The cultural, artistic and truly historic Mississippi heritage extends far beyond the borders of the Magnolia State.
Visit Mississippi and you'll soon discover that what makes the African American community is the people. And what makes the people is character and courage. Travel across the country and you'll encounter few people with a heritage as rich and strong as Mississippi's African Americans. You'll find more than a distinct culture here - you'll discover a legacy of enduring spirit. You'll hear it in the songs we sing and stories we tell and see it in our art. It's the saga of a people beginning in 1719, when the French brought the first African slaves here to help build the Natchez settlement.
Mississippi is from a Native American word which means “Father of Waters”. Travelers will notice interesting Native American name places scattered throughout the state, not only the name of our state, Mississippi, but also names like Yalobusha, Oktibbeha, Conehatta, Okolona, Toomsuba, Tunica, Yazoo, Pachuta, Chunky, Biloxi, and Tockshish.
The Choctaws were the most populous tribe in Mississippi, inhabiting the area for thousands of years (the other largest tribe, the Chickasaws, lived in the northern Delta and Hills region) and their influence stretched all the way to the coast. The tribe’s creation story begins near the sacred mounds of Nanih Waiya in Winston County.
Immerse yourself in Choctaw culture by attending the annual Choctaw Indian Fair held every summer in July, where the World Champion Stickball Games are held along with music, crafts or visit the Choctaw Heritage Museum on the reservation.
The Mississippi landscape is scarred from our long battle for Civil Rights. But today, over fifty years later,
it has more African-American elected officials than any other state in the nation. The fruits of a generation’s toil are seen in every political contest, in every boardroom, in every school, and in every town. While the ends of such journeys may never be realized, Mississippi leads the way in opportunity and accomplishment as defined in the hopes of those men and women, young and old, who put their lives at risk in the struggle for racial justice. From Medgar Evers and Unita Blackwell has come the vision to lead; from Bob Moses and Fannie Lou Hamer has come the courage to stand; from Robert Clark and Michael Espy has come the opportunity to prove; and from William Winter to Hodding Carter has come the commitment to decency. These heroes of uncommon strength, and the countless more who lived and died in a nation’s and certainly a state’s darkest hours, lit the brightest of flames to lead Mississippi, and us all, forward.
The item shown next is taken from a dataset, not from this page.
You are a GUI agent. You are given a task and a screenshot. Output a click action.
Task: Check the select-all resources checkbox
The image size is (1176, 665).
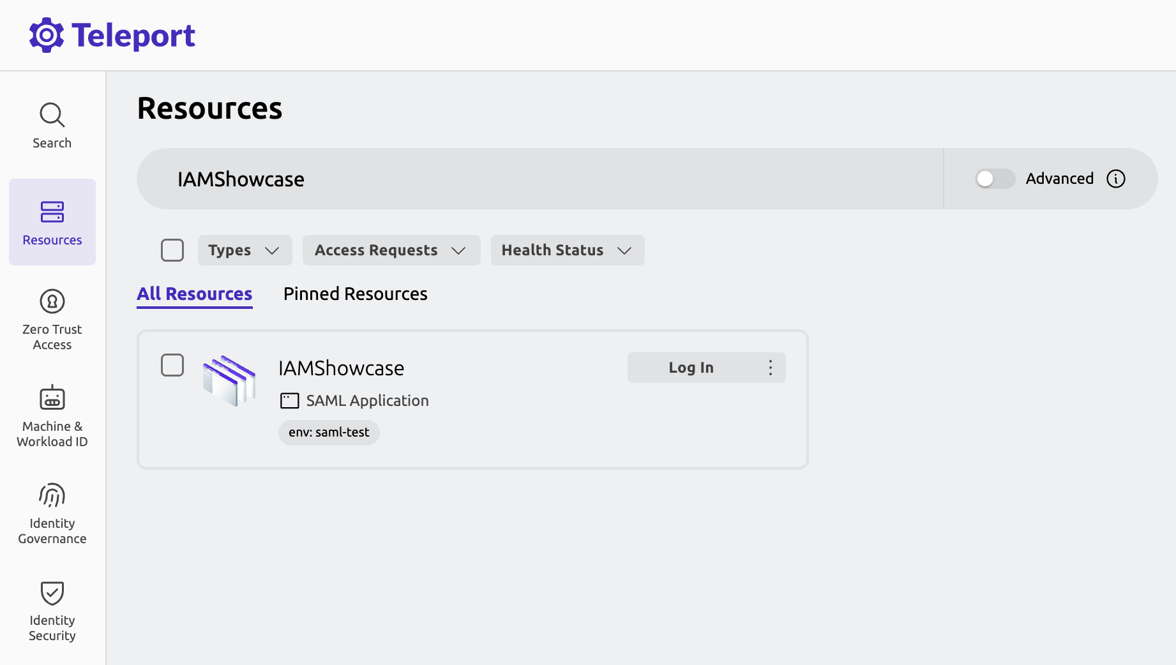click(172, 250)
In 2011, Mississippi launched the Mississippi Freedom Trail to commemorate the significant people and places of the Civil Rights movement. The first marker was unveiled near Bryant’s store in Money in memory of Emmett Till.
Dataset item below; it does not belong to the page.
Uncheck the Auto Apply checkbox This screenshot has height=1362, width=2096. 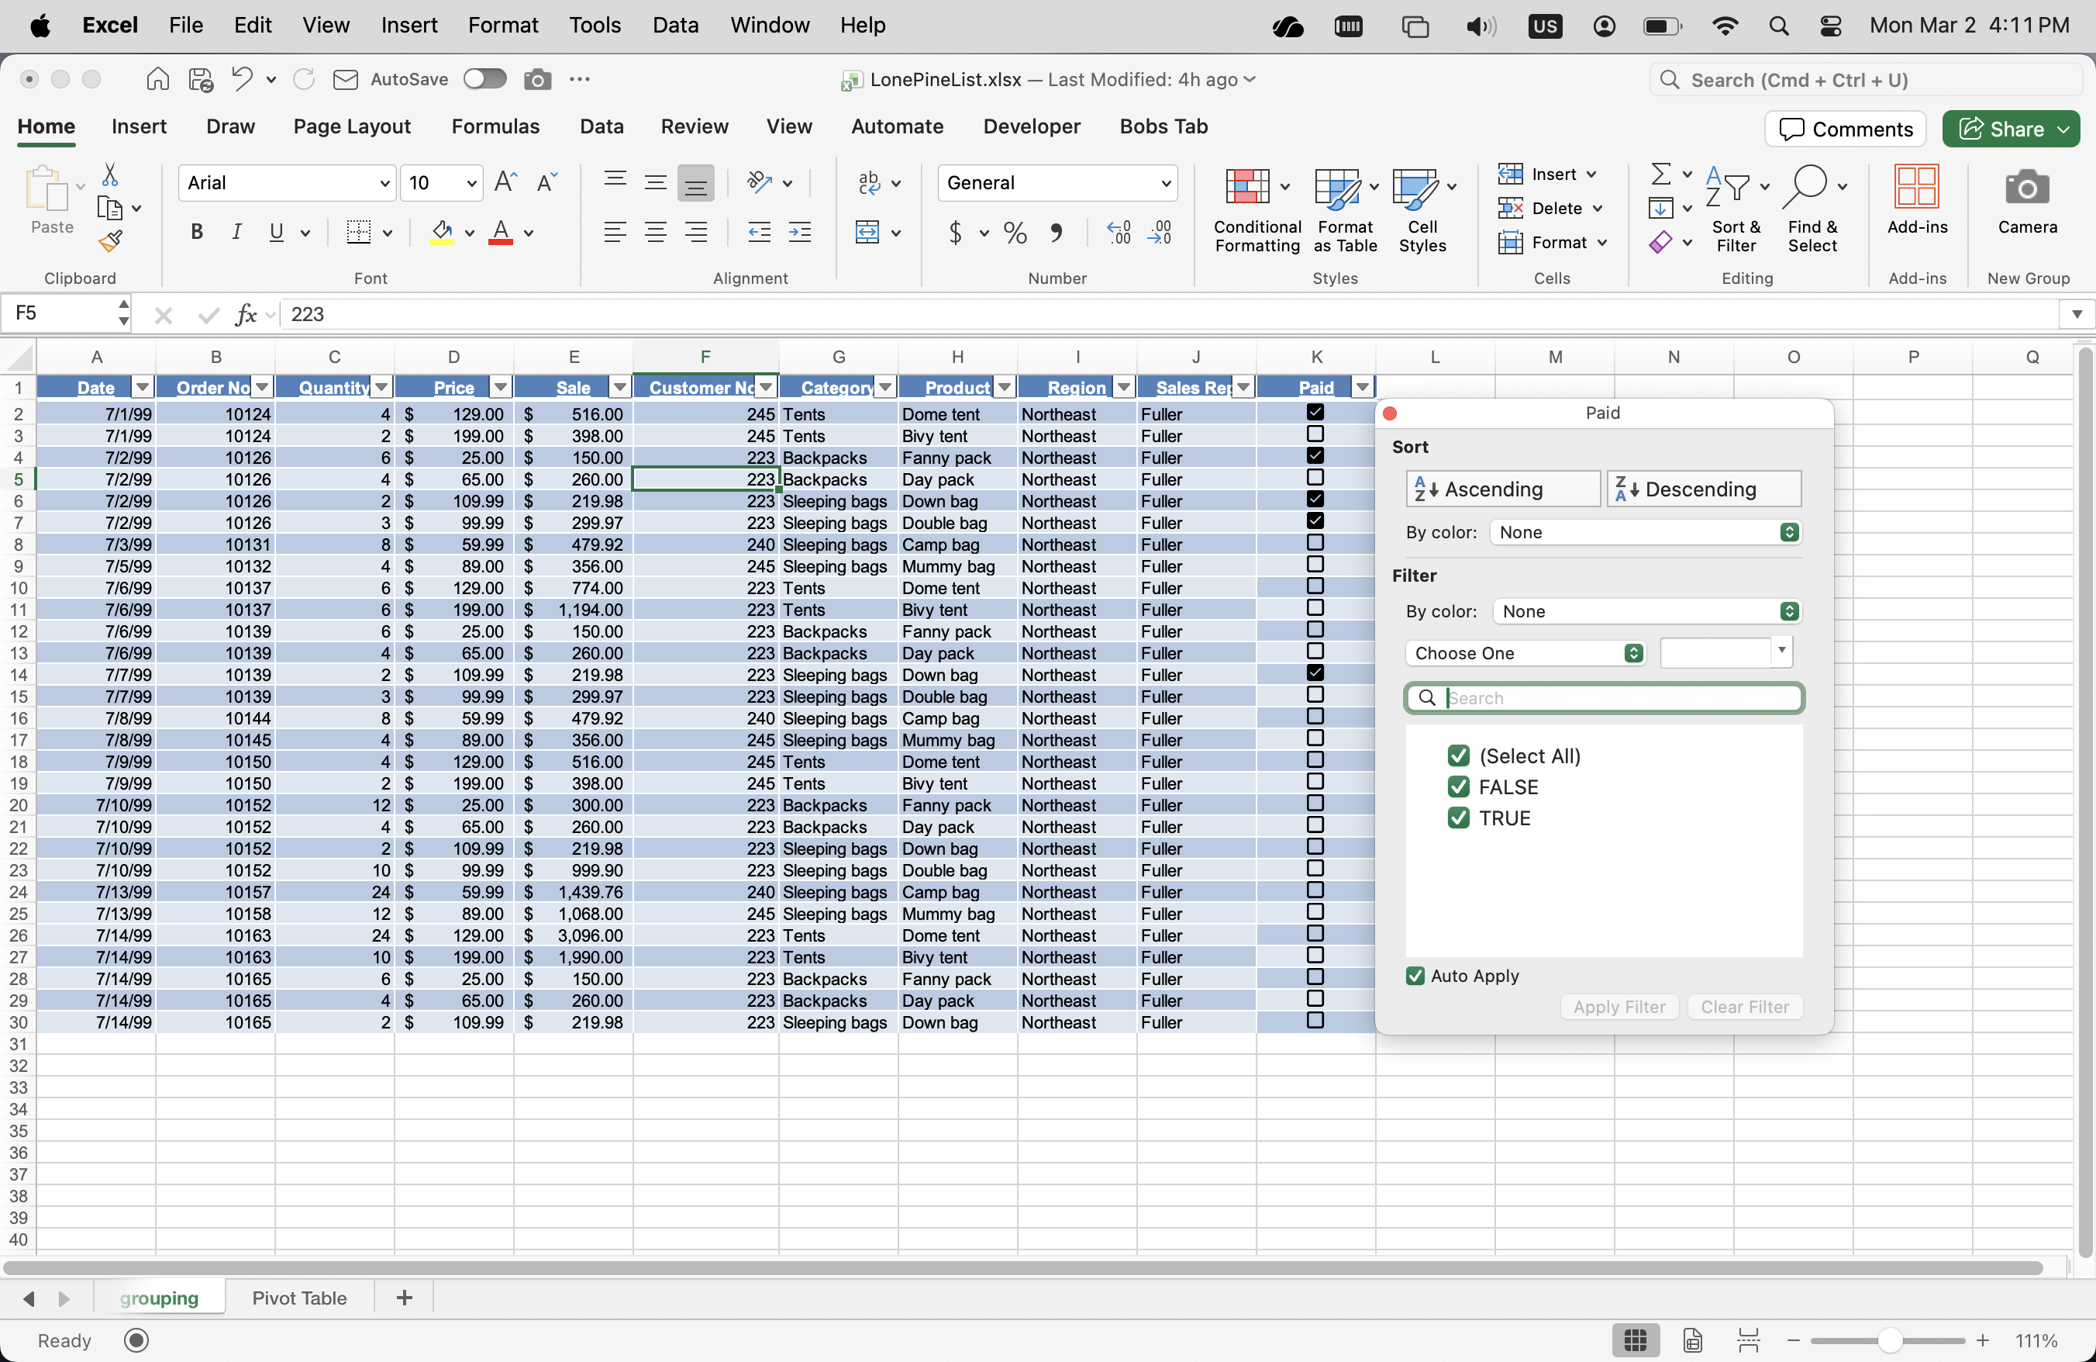pos(1415,975)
Other sites on the Mississippi Freedom Trail
thus far: Medgar Evers’s House (Jackson), Greyhound Bus Station (Jackson), Fannie Lou Hamer's Gravesite (Ruleville), Mississippi State Penitentiary (Parchman), Jackson State University (Jackson), James Meredith (Oxford), Amzie Moore (Cleveland), and T. R. M. Howard (Mound Bayou).
At least twenty additional markers will be placed.
150 years on, the Civil War remains one of the most analyzed and debated periods in our history, its extraordinary bloodshed leading to the preservation of a nation and the emancipation of a people. Reminders of the struggle are scattered throughout Mississippi - the Corinth Contraband Camp where former slaves first breathed freedom, the rugged hills and majestic monuments of Vicksburg, the graves of unknown soldiers, and ironically the libraries of two presidents on opposing sides of the conflict, Ulysses S. Grant and Jefferson Davis…each telling a story of a time and a war of complexity, tragedy, and, ultimately, of humanity.
The battlegrounds remain. In 1862 Grant marched toward Vicksburg, knowing control of “The Gibraltar of the South” meant control of the Mississippi River; the Union’s plan thrust the people of Mississippi into the longest and most complex campaign of the entire war. In 1864, Union troops were dealt a stunning defeat by a handful of Confederates and General Nathan Bedford Forrest at Brice’s Crossroads. Apocryphal, perhaps, they say a tank commander named Rommel visited in the 1930’s, walking the battlefield and studying the brilliant tactics of his military mentor. In southeast Mississippi, a soldier rebelled against his own and a war not his, creating the Free State of Jones deep within the Confederacy.
All war is individual lives in collective tumult. The Civil War was conspicuous in Mississippi and for us all: stirring, sobering, and personal.
Mississippi heritage has left footprints throughout history, and you can relive them right here.